*Material to process*
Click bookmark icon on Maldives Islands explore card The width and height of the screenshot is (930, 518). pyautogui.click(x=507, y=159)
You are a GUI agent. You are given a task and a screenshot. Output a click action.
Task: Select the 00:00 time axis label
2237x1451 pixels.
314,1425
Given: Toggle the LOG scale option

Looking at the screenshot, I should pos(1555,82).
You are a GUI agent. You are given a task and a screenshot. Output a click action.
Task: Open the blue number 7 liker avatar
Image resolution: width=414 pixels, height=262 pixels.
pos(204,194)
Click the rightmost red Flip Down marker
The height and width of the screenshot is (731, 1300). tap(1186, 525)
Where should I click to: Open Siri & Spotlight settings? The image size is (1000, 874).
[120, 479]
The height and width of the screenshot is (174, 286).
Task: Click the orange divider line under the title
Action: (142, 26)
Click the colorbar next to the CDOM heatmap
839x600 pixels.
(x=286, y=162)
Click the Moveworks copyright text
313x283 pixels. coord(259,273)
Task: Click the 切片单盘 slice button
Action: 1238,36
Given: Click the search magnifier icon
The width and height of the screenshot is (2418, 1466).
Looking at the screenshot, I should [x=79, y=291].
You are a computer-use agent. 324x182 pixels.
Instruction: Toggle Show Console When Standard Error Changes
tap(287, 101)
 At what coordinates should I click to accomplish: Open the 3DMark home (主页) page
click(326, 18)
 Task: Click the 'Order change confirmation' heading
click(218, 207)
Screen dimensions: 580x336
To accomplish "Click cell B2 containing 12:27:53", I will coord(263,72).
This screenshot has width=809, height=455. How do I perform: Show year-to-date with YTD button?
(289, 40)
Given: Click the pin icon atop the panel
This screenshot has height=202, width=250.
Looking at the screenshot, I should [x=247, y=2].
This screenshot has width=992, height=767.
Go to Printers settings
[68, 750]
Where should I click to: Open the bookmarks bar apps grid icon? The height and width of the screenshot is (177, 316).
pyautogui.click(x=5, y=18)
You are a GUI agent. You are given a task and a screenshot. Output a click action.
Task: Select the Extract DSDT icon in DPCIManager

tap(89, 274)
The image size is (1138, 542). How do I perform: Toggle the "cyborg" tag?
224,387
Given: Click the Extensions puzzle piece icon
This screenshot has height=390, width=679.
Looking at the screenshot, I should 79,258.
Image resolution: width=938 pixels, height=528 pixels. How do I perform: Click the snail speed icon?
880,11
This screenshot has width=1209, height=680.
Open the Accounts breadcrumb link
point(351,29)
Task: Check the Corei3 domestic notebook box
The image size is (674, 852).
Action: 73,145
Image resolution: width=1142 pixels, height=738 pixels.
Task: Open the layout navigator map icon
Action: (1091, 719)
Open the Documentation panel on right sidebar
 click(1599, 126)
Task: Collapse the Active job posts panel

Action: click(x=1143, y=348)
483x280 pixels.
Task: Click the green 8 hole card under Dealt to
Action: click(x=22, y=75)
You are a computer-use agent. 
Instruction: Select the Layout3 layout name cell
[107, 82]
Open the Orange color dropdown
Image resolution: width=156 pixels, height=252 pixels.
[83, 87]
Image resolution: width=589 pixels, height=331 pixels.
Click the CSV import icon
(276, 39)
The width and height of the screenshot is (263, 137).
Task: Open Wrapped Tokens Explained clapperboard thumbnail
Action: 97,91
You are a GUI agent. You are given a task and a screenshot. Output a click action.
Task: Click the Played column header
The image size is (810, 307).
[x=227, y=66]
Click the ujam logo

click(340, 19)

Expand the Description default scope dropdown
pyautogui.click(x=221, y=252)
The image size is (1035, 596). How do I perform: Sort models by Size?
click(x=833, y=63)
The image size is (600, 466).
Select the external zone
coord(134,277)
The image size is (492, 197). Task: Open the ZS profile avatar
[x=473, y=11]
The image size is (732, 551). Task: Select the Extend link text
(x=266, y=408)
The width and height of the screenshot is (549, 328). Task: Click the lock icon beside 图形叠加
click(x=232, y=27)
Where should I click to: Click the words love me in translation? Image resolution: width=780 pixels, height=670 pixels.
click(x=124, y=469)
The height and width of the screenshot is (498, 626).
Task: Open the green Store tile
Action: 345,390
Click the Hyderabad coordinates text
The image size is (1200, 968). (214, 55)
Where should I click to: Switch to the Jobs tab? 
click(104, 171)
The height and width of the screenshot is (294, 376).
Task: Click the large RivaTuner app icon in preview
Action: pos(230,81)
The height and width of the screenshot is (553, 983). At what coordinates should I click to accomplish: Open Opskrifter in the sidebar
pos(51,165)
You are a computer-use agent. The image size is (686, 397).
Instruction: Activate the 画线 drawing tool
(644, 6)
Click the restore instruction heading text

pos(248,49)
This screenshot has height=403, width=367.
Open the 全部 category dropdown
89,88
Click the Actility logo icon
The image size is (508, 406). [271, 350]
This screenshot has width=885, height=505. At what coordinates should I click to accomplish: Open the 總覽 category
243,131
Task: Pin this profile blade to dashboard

*The problem*
Print every one of these lines without changing anything in them.

*Solution*
Click bookmark icon on Maldives Islands explore card The width and height of the screenshot is (930, 518). pyautogui.click(x=507, y=159)
You are a GUI agent. You are given a task and a screenshot. Output a click action.
Task: Select the 00:00 time axis label
2237x1451 pixels.
314,1425
Given: Toggle the LOG scale option

Looking at the screenshot, I should pos(1555,82).
You are a GUI agent. You are given a task and a screenshot. Output a click action.
Task: Open the blue number 7 liker avatar
Image resolution: width=414 pixels, height=262 pixels.
pos(204,194)
Click the rightmost red Flip Down marker
The height and width of the screenshot is (731, 1300). tap(1186, 525)
Where should I click to: Open Siri & Spotlight settings? The image size is (1000, 874).
[120, 479]
The height and width of the screenshot is (174, 286).
Task: Click the orange divider line under the title
Action: (142, 26)
Click the colorbar next to the CDOM heatmap
839x600 pixels.
(x=286, y=162)
Click the Moveworks copyright text
313x283 pixels. coord(259,273)
Task: Click the 切片单盘 slice button
Action: 1238,36
Given: Click the search magnifier icon
The width and height of the screenshot is (2418, 1466).
Looking at the screenshot, I should [x=79, y=291].
You are a computer-use agent. 324x182 pixels.
Instruction: Toggle Show Console When Standard Error Changes
tap(287, 101)
 At what coordinates should I click to accomplish: Open the 3DMark home (主页) page
click(326, 18)
 Task: Click the 'Order change confirmation' heading
click(218, 207)
Screen dimensions: 580x336
To accomplish "Click cell B2 containing 12:27:53", I will coord(263,72).
This screenshot has width=809, height=455. How do I perform: Show year-to-date with YTD button?
(289, 40)
Given: Click the pin icon atop the panel
This screenshot has height=202, width=250.
Looking at the screenshot, I should [x=247, y=2].
This screenshot has width=992, height=767.
Go to Printers settings
[68, 750]
Where should I click to: Open the bookmarks bar apps grid icon? The height and width of the screenshot is (177, 316).
pyautogui.click(x=5, y=18)
You are a GUI agent. You are given a task and a screenshot. Output a click action.
Task: Select the Extract DSDT icon in DPCIManager

tap(89, 274)
The image size is (1138, 542). How do I perform: Toggle the "cyborg" tag?
224,387
Given: Click the Extensions puzzle piece icon
This screenshot has height=390, width=679.
Looking at the screenshot, I should 79,258.
Image resolution: width=938 pixels, height=528 pixels. How do I perform: Click the snail speed icon?
880,11
This screenshot has width=1209, height=680.
Open the Accounts breadcrumb link
point(351,29)
Task: Check the Corei3 domestic notebook box
The image size is (674, 852).
Action: 73,145
Image resolution: width=1142 pixels, height=738 pixels.
Task: Open the layout navigator map icon
Action: (1091, 719)
Open the Documentation panel on right sidebar
 click(1599, 126)
Task: Collapse the Active job posts panel

Action: click(x=1143, y=348)
483x280 pixels.
Task: Click the green 8 hole card under Dealt to
Action: click(x=22, y=75)
You are a computer-use agent. 
Instruction: Select the Layout3 layout name cell
[107, 82]
Open the Orange color dropdown
Image resolution: width=156 pixels, height=252 pixels.
[83, 87]
Image resolution: width=589 pixels, height=331 pixels.
Click the CSV import icon
(276, 39)
The width and height of the screenshot is (263, 137).
Task: Open Wrapped Tokens Explained clapperboard thumbnail
Action: 97,91
You are a GUI agent. You are given a task and a screenshot. Output a click action.
Task: Click the Played column header
The image size is (810, 307).
[x=227, y=66]
Click the ujam logo

click(340, 19)

Expand the Description default scope dropdown
pyautogui.click(x=221, y=252)
The image size is (1035, 596). How do I perform: Sort models by Size?
click(x=833, y=63)
The image size is (600, 466).
Select the external zone
coord(134,277)
The image size is (492, 197). Task: Open the ZS profile avatar
[x=473, y=11]
The image size is (732, 551). Task: Select the Extend link text
(x=266, y=408)
The width and height of the screenshot is (549, 328). Task: Click the lock icon beside 图形叠加
click(x=232, y=27)
Where should I click to: Click the words love me in translation? Image resolution: width=780 pixels, height=670 pixels.
click(x=124, y=469)
The height and width of the screenshot is (498, 626).
Task: Open the green Store tile
Action: 345,390
Click the Hyderabad coordinates text
The image size is (1200, 968). (214, 55)
Where should I click to: Switch to the Jobs tab? 
click(104, 171)
The height and width of the screenshot is (294, 376).
Task: Click the large RivaTuner app icon in preview
Action: pos(230,81)
The height and width of the screenshot is (553, 983). At what coordinates should I click to accomplish: Open Opskrifter in the sidebar
pos(51,165)
You are a computer-use agent. The image size is (686, 397).
Instruction: Activate the 画线 drawing tool
(644, 6)
Click the restore instruction heading text

pos(248,49)
This screenshot has height=403, width=367.
Open the 全部 category dropdown
89,88
Click the Actility logo icon
The image size is (508, 406). [271, 350]
This screenshot has width=885, height=505. At what coordinates should I click to accomplish: Open the 總覽 category
243,131
Task: Pin this profile blade to dashboard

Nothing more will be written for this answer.